*ABOUT THIS EXERCISE*.
Please restate word for word each line from the one containing "Click the Код CVV link" to the last line of the records below, and drop the pictures.

*INPUT DATA*.

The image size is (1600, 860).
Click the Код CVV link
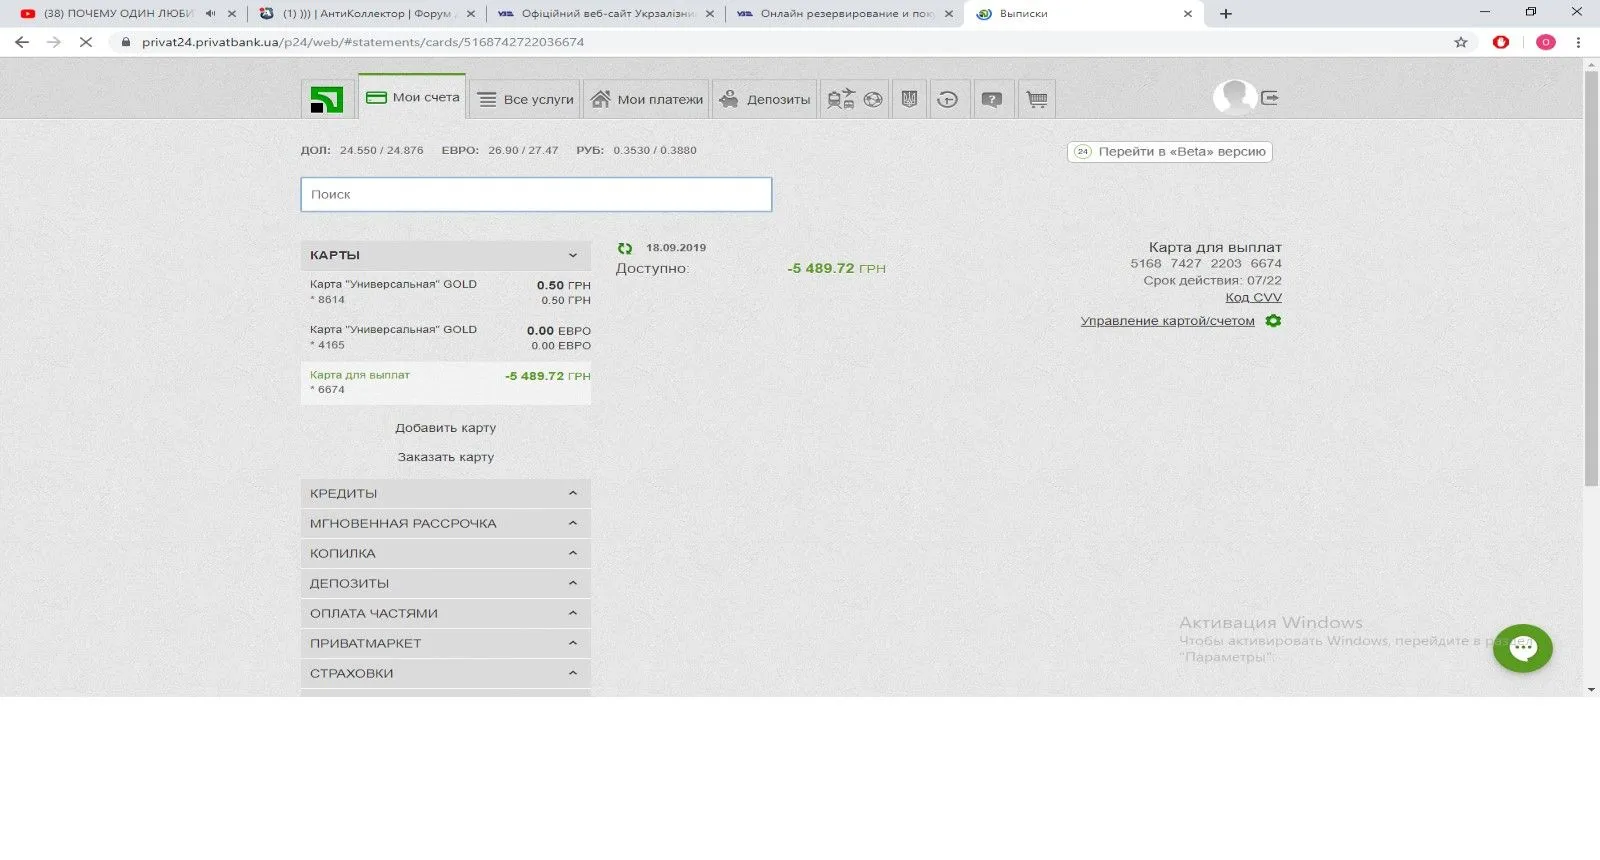(1253, 297)
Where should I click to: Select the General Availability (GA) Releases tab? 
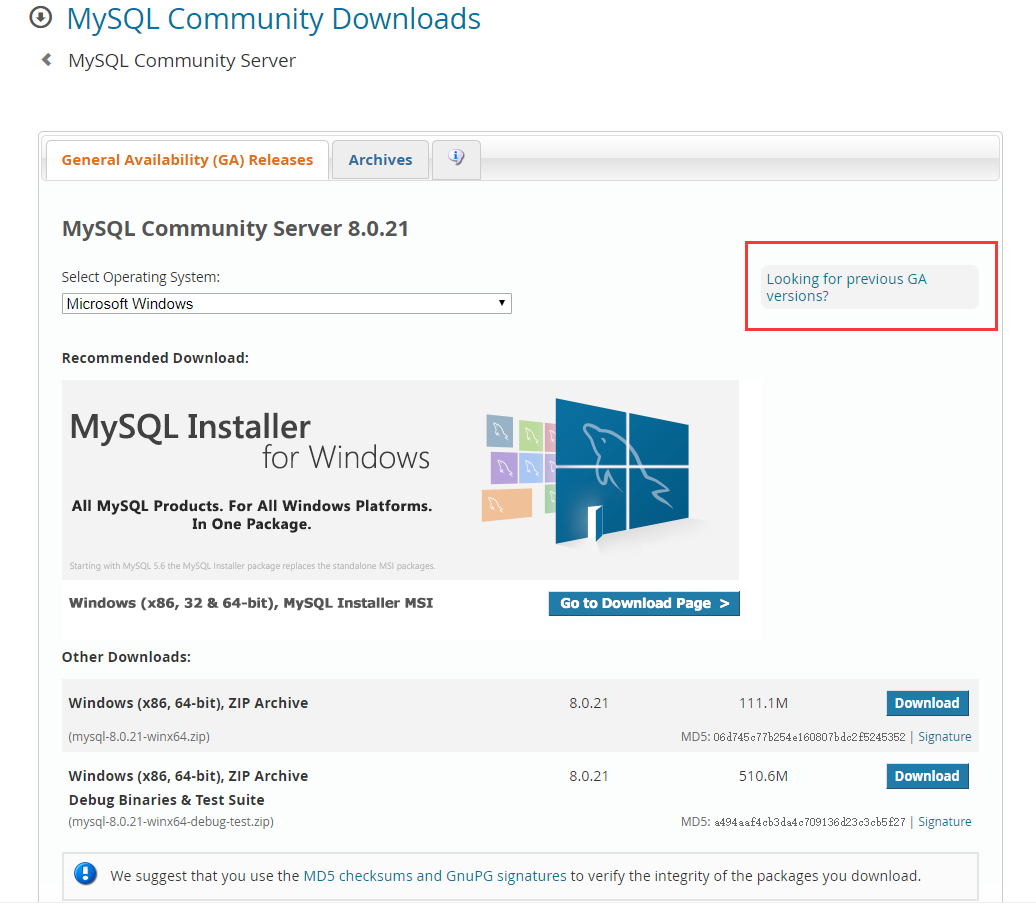pos(186,159)
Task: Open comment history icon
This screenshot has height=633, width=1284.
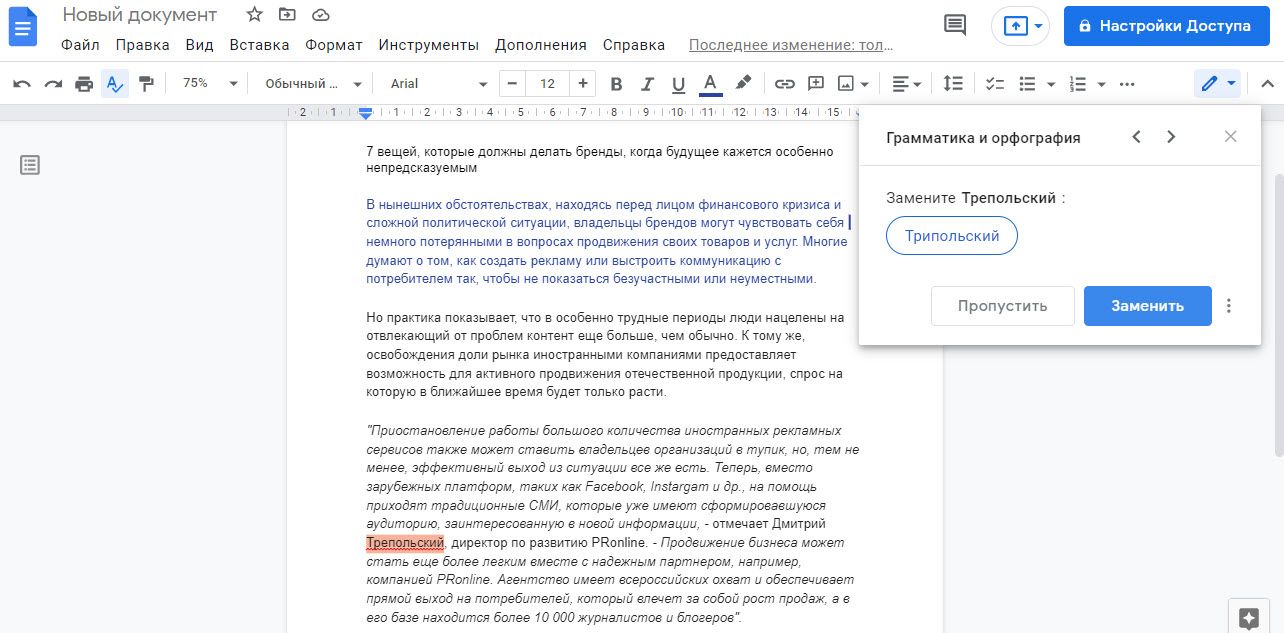Action: point(955,25)
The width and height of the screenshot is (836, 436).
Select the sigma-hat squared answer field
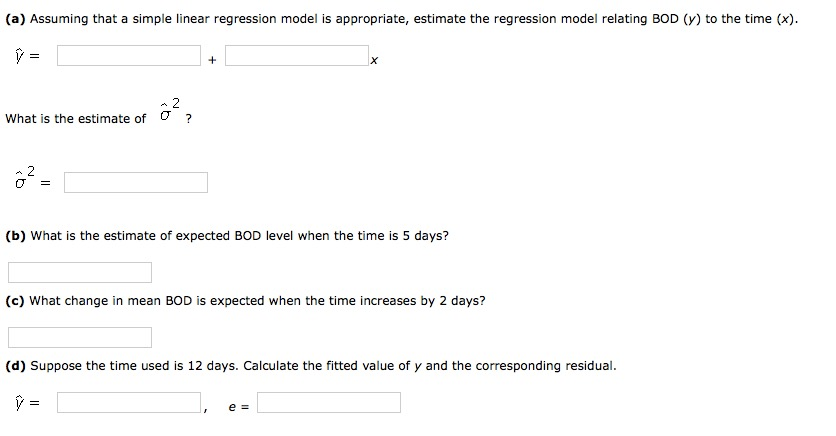136,182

*SOLUTION TO THIS TASK*.
Click the Код CVV link
(1253, 297)
Where should I click to: Select the General Availability (GA) Releases tab? 
pos(186,159)
Task: Open comment history icon
This screenshot has height=633, width=1284.
Action: point(955,25)
The width and height of the screenshot is (836, 436).
Select the sigma-hat squared answer field
136,182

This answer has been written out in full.